C’est pour cette raison que l’entreprise H4D a voulu aller plus loin. Fondée en 2008 par le Dr. Baudino, cette start-up a développé la « Consult Station », un cabinet médical connecté d’environ 2 m², doté d’un équipement certifié (stéthoscope, tensiomètre, otoscope…) qui permet au médecin de réaliser en visioconférence la quasi-totalité des actes normalement effectués dans son cabinet. Avec une cinquantaine de stations implantées en France et, de façon plus marginale, au Portugal, en Italie, à Dubaï, ou aux Philippines, H4D entend bien couvrir, demain, la demande expatriée.
Pour Eric Laporte, directeur commercial d’H4D, la principale barrière à la généralisation de son dispositif auprès des expatriés est le coût. « Il y a une notion de taille critique », nous dit-il, « si une entreprise a 50 expatriés français, cela ne justifie pas la présence d’une cabine. Dans ces cas, on peut plutôt penser à l’implanter dans des lieux mutualisés, des ambassades par exemple. Elle pourrait alors être utile à toute une population d’expatriés ».

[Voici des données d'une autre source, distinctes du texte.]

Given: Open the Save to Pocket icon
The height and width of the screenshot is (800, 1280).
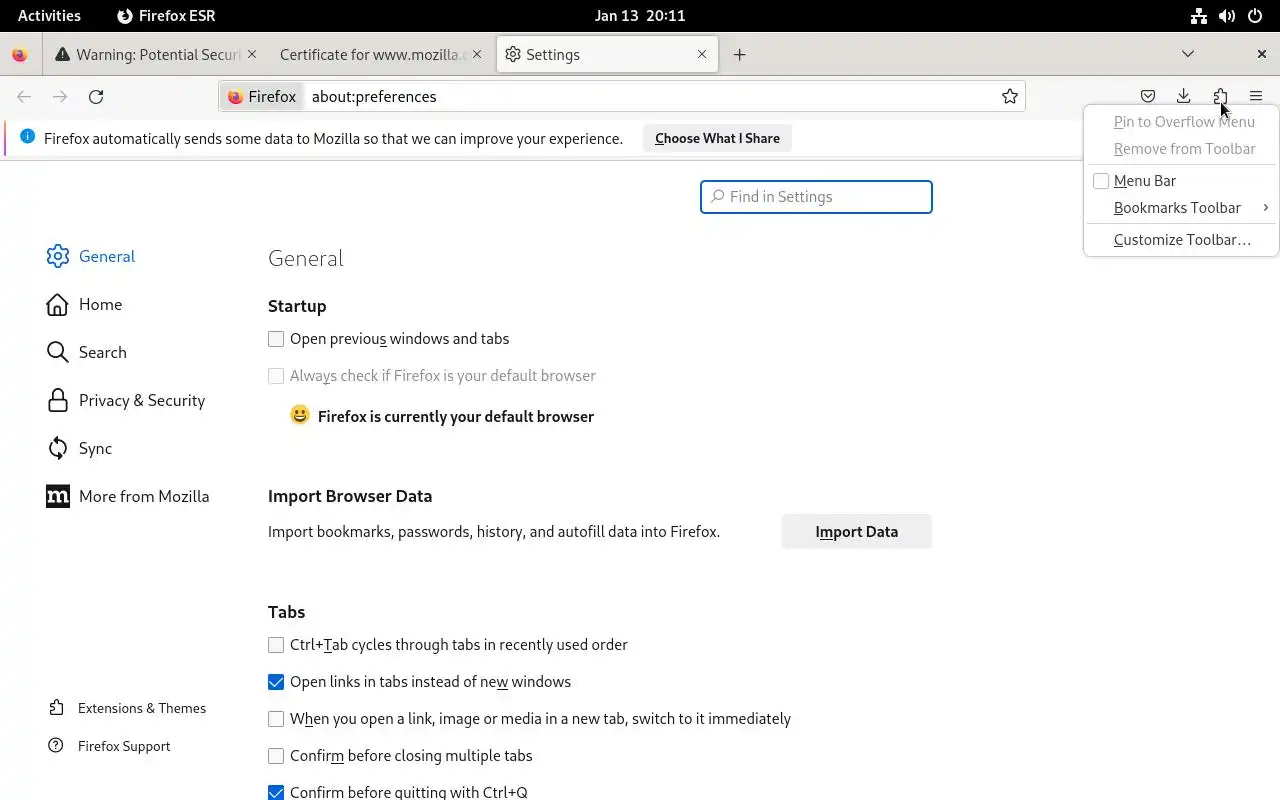Looking at the screenshot, I should [x=1148, y=97].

Des pratiques de remboursement à la traîne
La sécurité sociale et les assureurs privés restent pourtant relativement frileux. A la CFE par exemple, les seuls actes remboursés sont les séances d’orthophonie à distance. Chez Humanis, les téléconsultations pouvant donner lieu à des prescriptions ont été inclues depuis septembre dernier dans les nouvelles offres collectives pour expatriés. Pour Alexis de Saint Sabin, directeur du développement international, « c’est aujourd’hui utilisé pour du conseil et de l’accompagnement en automédication essentiellement. Nous souhaitons progressivement l’étendre aux autres contrats collectifs ».
« En France, on a tellement bridé les expérimentations et eu peur de l’impact sur les comptes de la sécurité sociale qu’en 8 ans, il ne s’est quasiment rien passé », rappelle Eric Laporte. « Le nouveau gouvernement affiche une volonté de déverrouiller la télémédecine. On espère qu’on en verra la traduction dans les textes législatifs ».
Allô docteur robot ?
Nombreux sont les détracteurs de la télémédecine à invoquer des aspects éthiques. Les téléconsultations à distance participeraient à faire de la santé un bien de consommation comme un autre. Ils ouvriraient aussi la voie à une médecine dominée par l’intelligence artificielle.
Il y a toujours un échange exclusif et sécurisé entre le médecin et le patient . La machine ne fait aucun diagnostic ; elle est une interface
M. Laporte compare les objections actuelles faites à la télémédecine à celles observées lorsque le stéthoscope est né. « Beaucoup de médecins voulaient continuer de coller leur oreille à la poitrine du patient. Ils trouvaient que l’appareil déshumanisait la relation ».
Par ailleurs, la télémédecine fait craindre le développement d’une médecine à plusieurs vitesses et le renforcement d’une discrimination dans l’accès aux soins, par des dispositifs couteux et des pratiques de remboursement hétérogènes. Le débat n’est pas tranché.